During the Cold War, Cuba was politically aligned with the Soviet Union. While under a trade embargo from the United States, subsidized oil and chemical inputs from the Soviet Bloc put the small island nation on a path toward industrial agriculture and oil-based development.
But when the Soviet Union collapsed in 1991, Cubans found themselves experiencing what many observers have called "simulated peak oil." That is, they had to rapidly adjust to a world where oil and chemicals no longer flowed freely. More than 25 years later, cars and tractors are relatively scarce in Cuba and most farming is done organically, by hand. That, along with a history of low-impact tourism and strong environmental regulation, means that many of Cuba's sensitive ecosystems remain intact.

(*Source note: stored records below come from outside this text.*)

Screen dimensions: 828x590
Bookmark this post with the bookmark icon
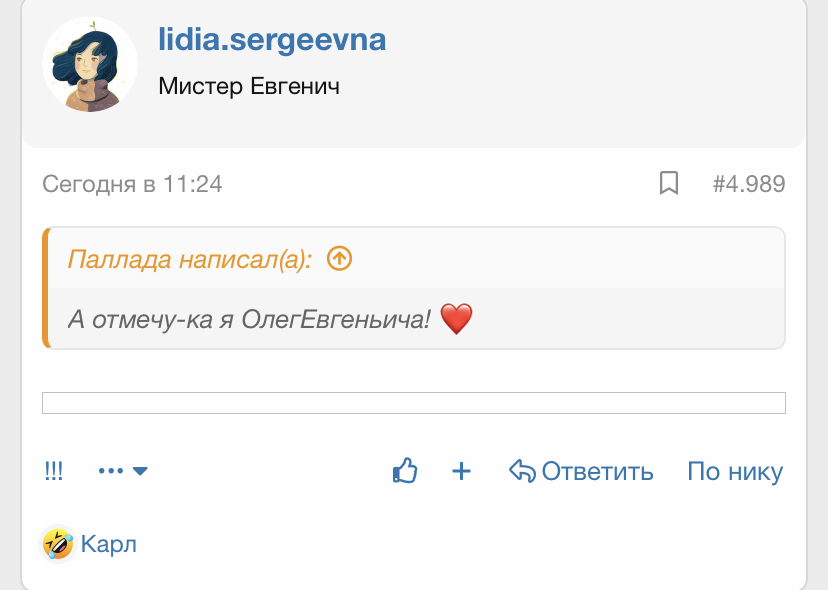click(669, 183)
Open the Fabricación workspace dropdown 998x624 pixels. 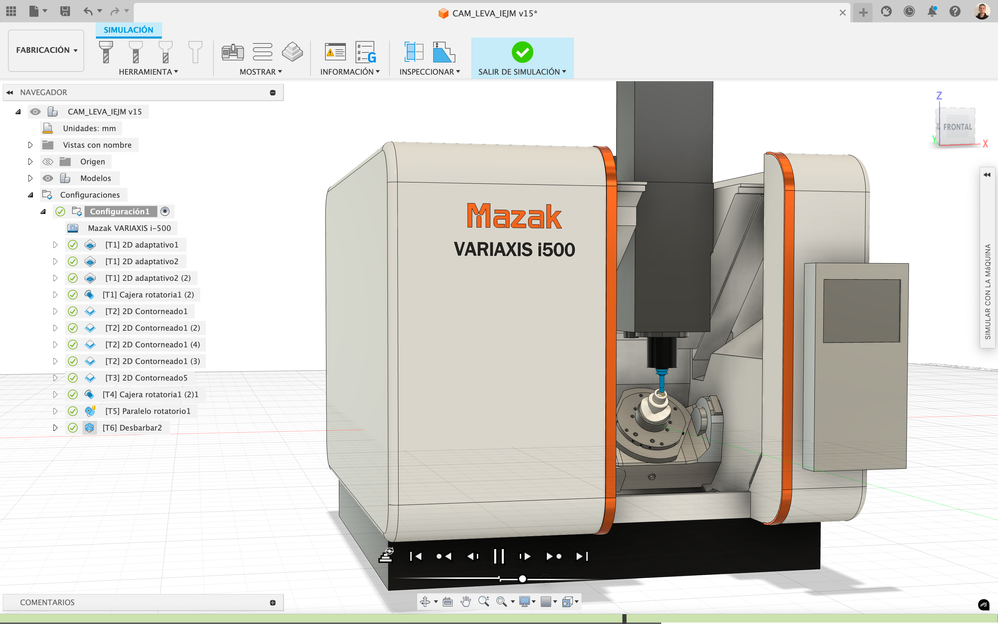(x=46, y=50)
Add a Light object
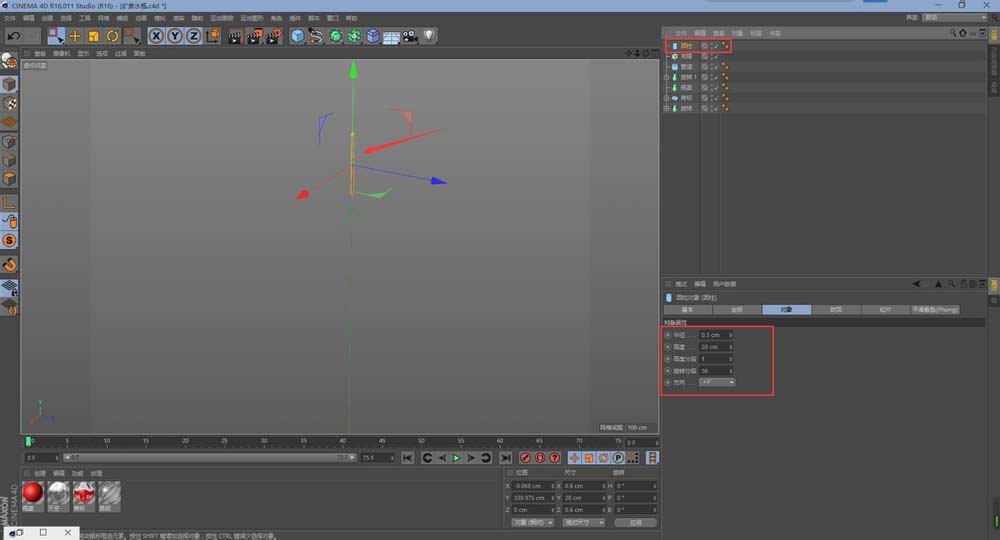The height and width of the screenshot is (540, 1000). pyautogui.click(x=429, y=36)
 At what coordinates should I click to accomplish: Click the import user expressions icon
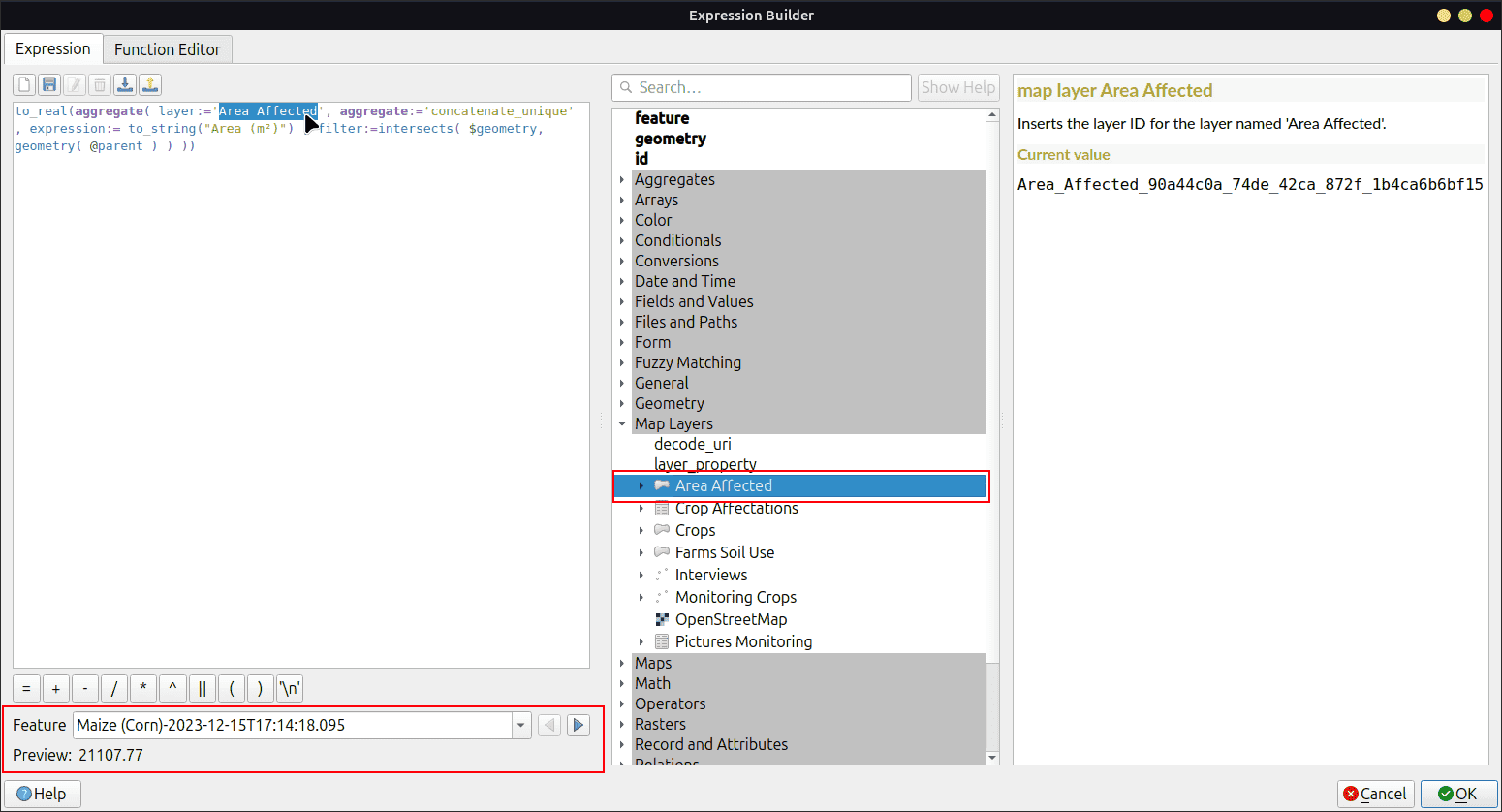pyautogui.click(x=125, y=85)
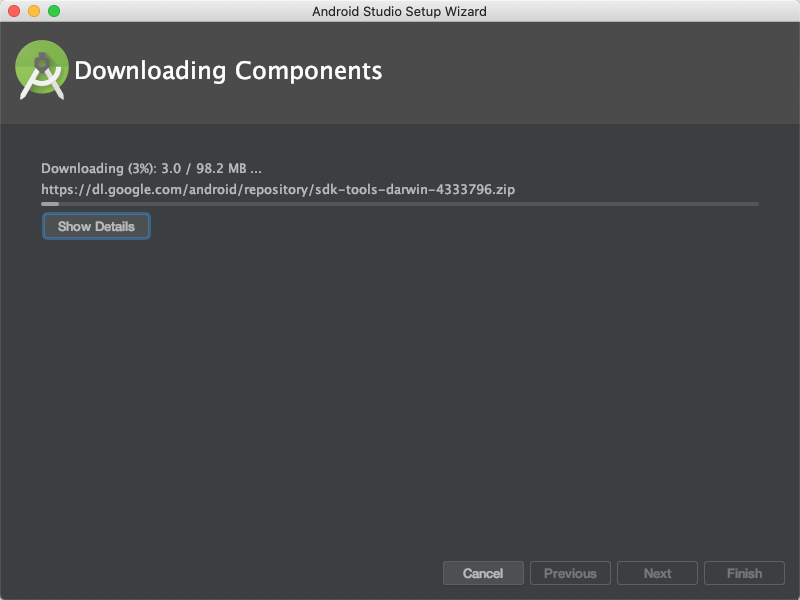Click the filled start of progress bar
This screenshot has width=800, height=600.
point(50,204)
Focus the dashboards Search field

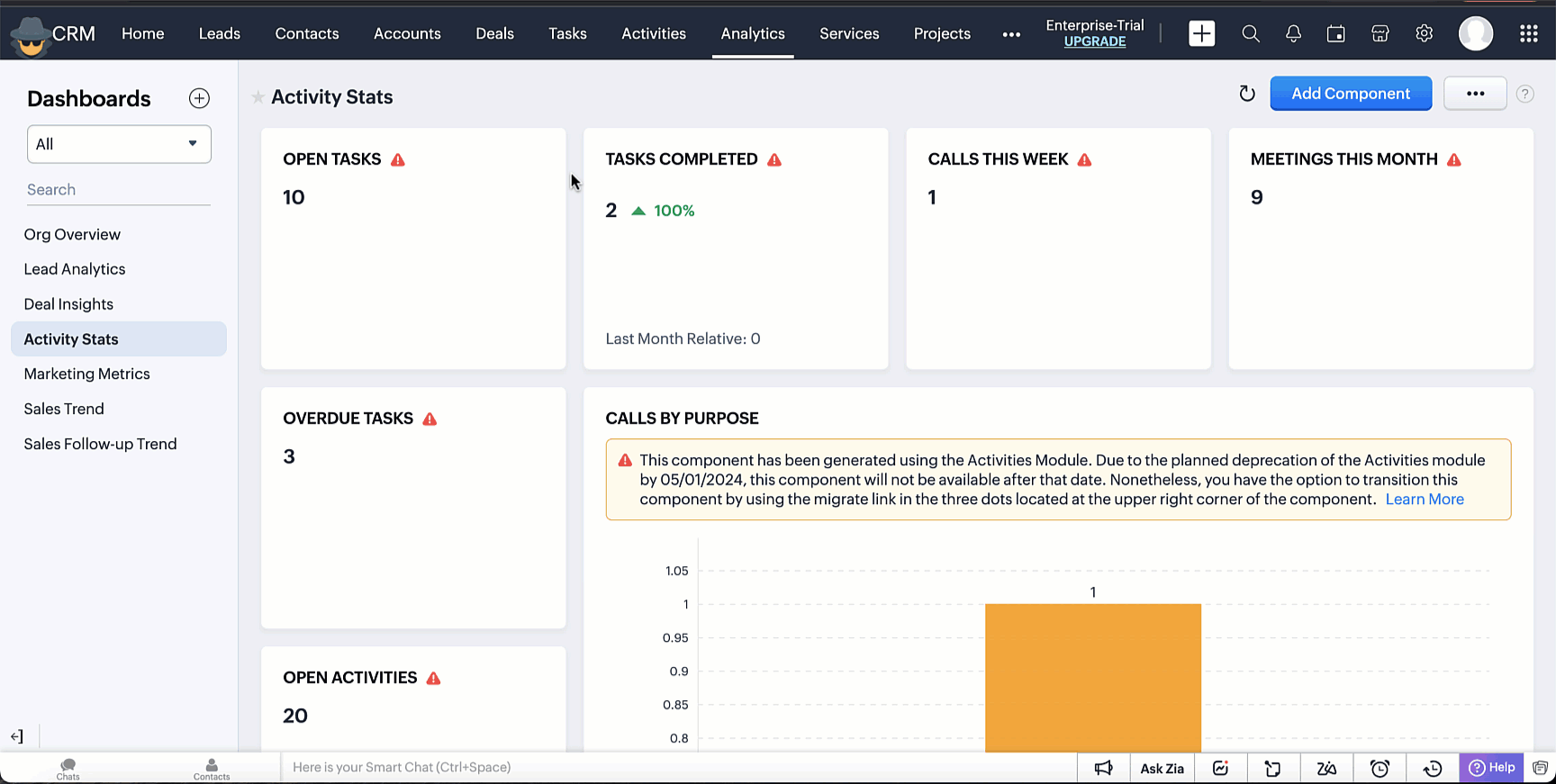(119, 190)
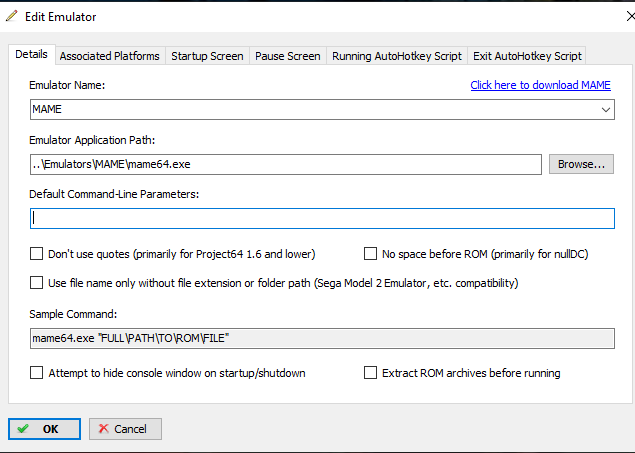Click the download MAME link
Screen dimensions: 635x453
pos(541,85)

In responding to ever-changing global dynamics, this small island nation has quietly become a world leader in urban farming, agroecology and ecosystem management. They are also testing new economic models that seek to work within the confines of a finite natural resource base while addressing social equality.
Now, as talks between the US and Cuba have begun, Cuba must once again adapt. US industrial agribusiness firms are eager to access Cuba's land, labor and markets. This will bring welcome change for many, but it also threatens to undermine the human-scale food systems and pristine ecosystems that now set Cuba apart from the rest of the world.
VCI envisions a future where Cuba's innovations over the past 25 years become the foundation for its future development, and for other countries seeking an alternative economic model.